— Start Excerpted records —

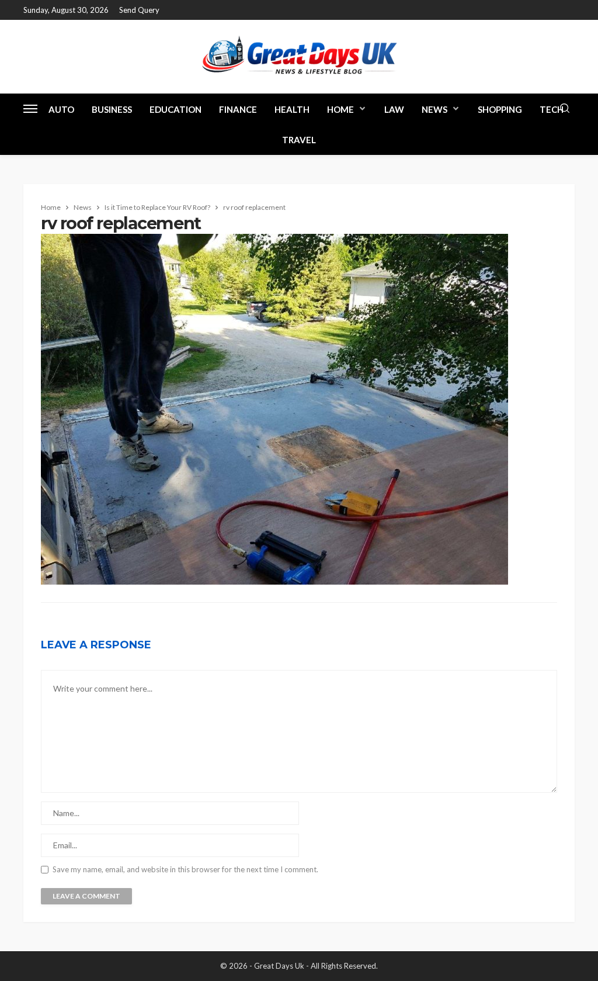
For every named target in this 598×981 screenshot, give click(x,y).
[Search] (565, 109)
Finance (238, 109)
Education (175, 109)
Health (292, 109)
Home (340, 109)
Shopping (500, 109)
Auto (61, 109)
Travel (299, 139)
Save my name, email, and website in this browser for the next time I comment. (185, 869)
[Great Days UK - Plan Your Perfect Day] (299, 56)
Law (394, 109)
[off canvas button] (30, 109)
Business (112, 109)
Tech (552, 109)
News (434, 109)
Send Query (139, 10)
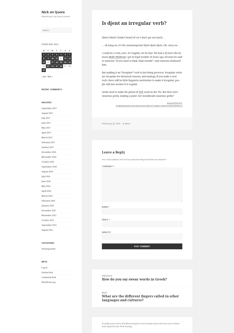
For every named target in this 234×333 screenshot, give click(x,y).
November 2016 (49, 157)
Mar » (50, 76)
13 (65, 58)
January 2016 (48, 205)
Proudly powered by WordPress (117, 323)
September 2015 (49, 225)
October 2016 (48, 161)
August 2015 (47, 230)
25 (57, 66)
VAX (141, 92)
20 (65, 62)
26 (61, 66)
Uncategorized (48, 248)
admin (127, 123)
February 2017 (48, 142)
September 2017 (49, 108)
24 (52, 66)
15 (44, 62)
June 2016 (46, 181)
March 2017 (47, 137)
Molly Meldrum (117, 57)
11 (57, 58)
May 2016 (46, 186)
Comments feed (49, 277)
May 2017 (46, 127)
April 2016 (46, 191)
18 (57, 62)
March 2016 (47, 196)
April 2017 (46, 132)
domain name (152, 323)
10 (52, 58)
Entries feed (47, 272)
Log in (44, 267)
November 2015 (49, 215)
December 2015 (49, 210)
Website (106, 232)
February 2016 (48, 200)
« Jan (44, 76)
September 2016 (49, 166)
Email (106, 219)
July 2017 (46, 118)
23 (48, 66)
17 (52, 62)
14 (69, 58)
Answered (174, 103)
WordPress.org (49, 282)
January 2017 (48, 147)
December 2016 (49, 152)
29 (44, 70)
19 (61, 62)
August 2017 (47, 113)
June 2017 (46, 123)
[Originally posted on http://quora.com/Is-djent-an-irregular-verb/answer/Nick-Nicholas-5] (149, 106)
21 (69, 62)
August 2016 (47, 171)
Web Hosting (126, 326)
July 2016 (46, 176)
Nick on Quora (53, 12)
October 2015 (48, 220)
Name (106, 207)
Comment (108, 166)
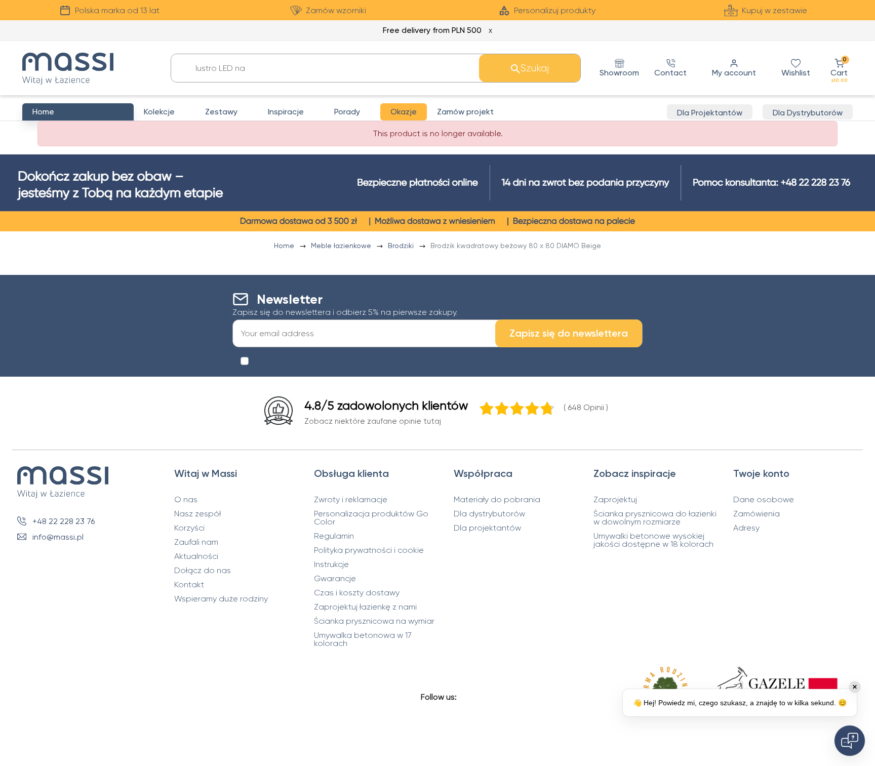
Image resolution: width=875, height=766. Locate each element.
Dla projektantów (487, 528)
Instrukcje (331, 564)
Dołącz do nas (202, 571)
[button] (839, 68)
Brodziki (402, 245)
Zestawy (221, 111)
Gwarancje (335, 579)
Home (285, 245)
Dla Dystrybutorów (808, 112)
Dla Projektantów (709, 112)
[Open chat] (849, 740)
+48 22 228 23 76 (63, 521)
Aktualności (196, 556)
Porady (347, 111)
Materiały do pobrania (497, 500)
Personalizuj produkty (554, 10)
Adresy (746, 528)
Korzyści (189, 528)
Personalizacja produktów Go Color (371, 518)
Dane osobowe (763, 500)
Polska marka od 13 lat (117, 10)
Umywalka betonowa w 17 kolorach (363, 639)
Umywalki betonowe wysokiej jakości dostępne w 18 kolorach (653, 540)
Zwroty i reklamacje (350, 500)
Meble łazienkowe (342, 245)
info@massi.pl (58, 537)
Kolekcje (159, 111)
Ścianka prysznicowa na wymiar (374, 621)
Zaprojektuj (615, 500)
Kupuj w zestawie (774, 10)
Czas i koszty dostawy (357, 593)
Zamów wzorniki (336, 10)
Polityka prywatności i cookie (369, 550)
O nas (185, 500)
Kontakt (189, 585)
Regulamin (334, 536)
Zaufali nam (196, 542)
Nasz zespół (197, 514)
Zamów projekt (465, 111)
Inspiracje (286, 111)
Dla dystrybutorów (489, 514)
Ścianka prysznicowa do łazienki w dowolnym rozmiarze (655, 518)
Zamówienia (756, 514)
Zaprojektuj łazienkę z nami (365, 607)
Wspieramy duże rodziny (221, 599)
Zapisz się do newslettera (568, 333)
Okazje (403, 111)
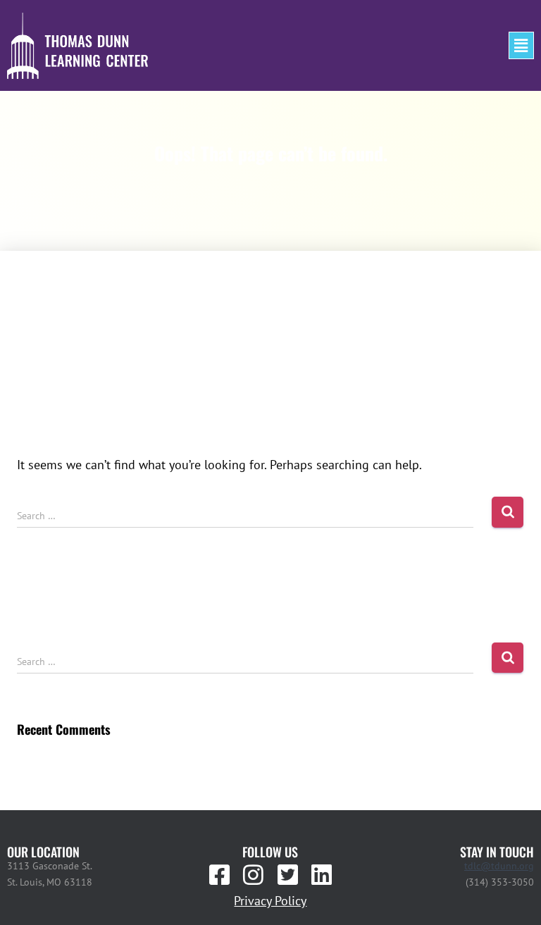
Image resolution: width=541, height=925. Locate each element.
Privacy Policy (270, 901)
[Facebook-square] (220, 874)
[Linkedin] (321, 874)
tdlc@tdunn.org (499, 865)
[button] (521, 45)
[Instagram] (253, 874)
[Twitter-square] (287, 874)
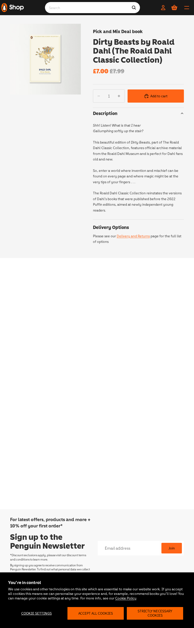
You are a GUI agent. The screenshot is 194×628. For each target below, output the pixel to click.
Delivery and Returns (133, 236)
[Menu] (186, 7)
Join (171, 548)
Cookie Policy (125, 598)
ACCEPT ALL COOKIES (95, 613)
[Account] (163, 7)
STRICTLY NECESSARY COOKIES (155, 613)
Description (105, 113)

— End Excerpted records —

Rewrite all of the material above with every "target" changed to "item" and nothing else altered. Omit the pictures.

For every named item in this 598×981 screenshot, give click(x,y).
[Search] (565, 109)
Finance (238, 109)
Education (175, 109)
Health (292, 109)
Home (340, 109)
Shopping (500, 109)
Auto (61, 109)
Travel (299, 139)
Save my name, email, and website in this browser for the next time I comment. (185, 869)
[Great Days UK - Plan Your Perfect Day] (299, 56)
Law (394, 109)
[off canvas button] (30, 109)
Business (112, 109)
Tech (552, 109)
News (434, 109)
Send Query (139, 10)
For every named item in this 234×333 screenshot, give click(x,y).
November 2016 (49, 157)
Mar » (50, 76)
13 (65, 58)
January 2016 (48, 205)
Proudly powered by WordPress (117, 323)
September 2015 (49, 225)
October 2016 (48, 161)
August 2015 (47, 230)
25 (57, 66)
VAX (141, 92)
20 (65, 62)
26 (61, 66)
Uncategorized (48, 248)
admin (127, 123)
February 2017 (48, 142)
September 2017 (49, 108)
24 (52, 66)
15 (44, 62)
June 2016 (46, 181)
March 2017 (47, 137)
Molly Meldrum (117, 57)
11 (57, 58)
May 2016 (46, 186)
Comments feed (49, 277)
May 2017 (46, 127)
April 2016 (46, 191)
18 (57, 62)
March 2016 (47, 196)
April 2017 (46, 132)
domain name (152, 323)
10 (52, 58)
Entries feed (47, 272)
Log in (44, 267)
November 2015 (49, 215)
December 2015 (49, 210)
Website (106, 232)
February 2016 (48, 200)
« Jan (44, 76)
September 2016 (49, 166)
Email (106, 219)
July 2017 (46, 118)
23 (48, 66)
17 (52, 62)
14 (69, 58)
Answered (174, 103)
WordPress.org (49, 282)
January 2017 (48, 147)
December 2016 (49, 152)
29 (44, 70)
19 (61, 62)
August 2017 (47, 113)
June 2017 (46, 123)
[Originally posted on http://quora.com/Is-djent-an-irregular-verb/answer/Nick-Nicholas-5] (149, 106)
21 (69, 62)
August 2016 (47, 171)
Web Hosting (126, 326)
July 2016 (46, 176)
Nick on Quora (53, 12)
October 2015 (48, 220)
Name (106, 207)
Comment (108, 166)
Image resolution: width=875, height=766. Locate each element.
Dla projektantów (487, 528)
Instrukcje (331, 564)
Dołącz do nas (202, 571)
[button] (839, 68)
Brodziki (402, 245)
Zestawy (221, 111)
Gwarancje (335, 579)
Home (285, 245)
Dla Dystrybutorów (808, 112)
Dla Projektantów (709, 112)
[Open chat] (849, 740)
+48 22 228 23 76 (63, 521)
Aktualności (196, 556)
Porady (347, 111)
Materiały do pobrania (497, 500)
Personalizuj produkty (554, 10)
Adresy (746, 528)
Korzyści (189, 528)
Personalizacja produktów Go Color (371, 518)
Dane osobowe (763, 500)
Polska marka od 13 lat (117, 10)
Umywalka betonowa w 17 kolorach (363, 639)
Umywalki betonowe wysokiej jakości dostępne w 18 kolorach (653, 540)
Zwroty i reklamacje (350, 500)
Meble łazienkowe (342, 245)
info@massi.pl (58, 537)
Kolekcje (159, 111)
Ścianka prysznicowa na wymiar (374, 621)
Zaprojektuj (615, 500)
Kupuj w zestawie (774, 10)
Czas i koszty dostawy (357, 593)
Zamów wzorniki (336, 10)
Polityka prywatności i cookie (369, 550)
O nas (185, 500)
Kontakt (189, 585)
Regulamin (334, 536)
Zaufali nam (196, 542)
Nasz zespół (197, 514)
Zamów projekt (465, 111)
Inspiracje (286, 111)
Dla dystrybutorów (489, 514)
Ścianka prysznicowa do łazienki w dowolnym rozmiarze (655, 518)
Zamówienia (756, 514)
Zaprojektuj łazienkę z nami (365, 607)
Wspieramy duże rodziny (221, 599)
Zapisz się do newslettera (568, 333)
Okazje (403, 111)
Image resolution: width=541, height=925. Locate each element.
Privacy Policy (270, 901)
[Facebook-square] (220, 874)
[Linkedin] (321, 874)
tdlc@tdunn.org (499, 865)
[button] (521, 45)
[Instagram] (253, 874)
[Twitter-square] (287, 874)
You are a GUI agent. The screenshot is 194×628. For each item below, output the pixel to click.
Delivery and Returns (133, 236)
[Menu] (186, 7)
Join (171, 548)
Cookie Policy (125, 598)
ACCEPT ALL COOKIES (95, 613)
[Account] (163, 7)
STRICTLY NECESSARY COOKIES (155, 613)
Description (105, 113)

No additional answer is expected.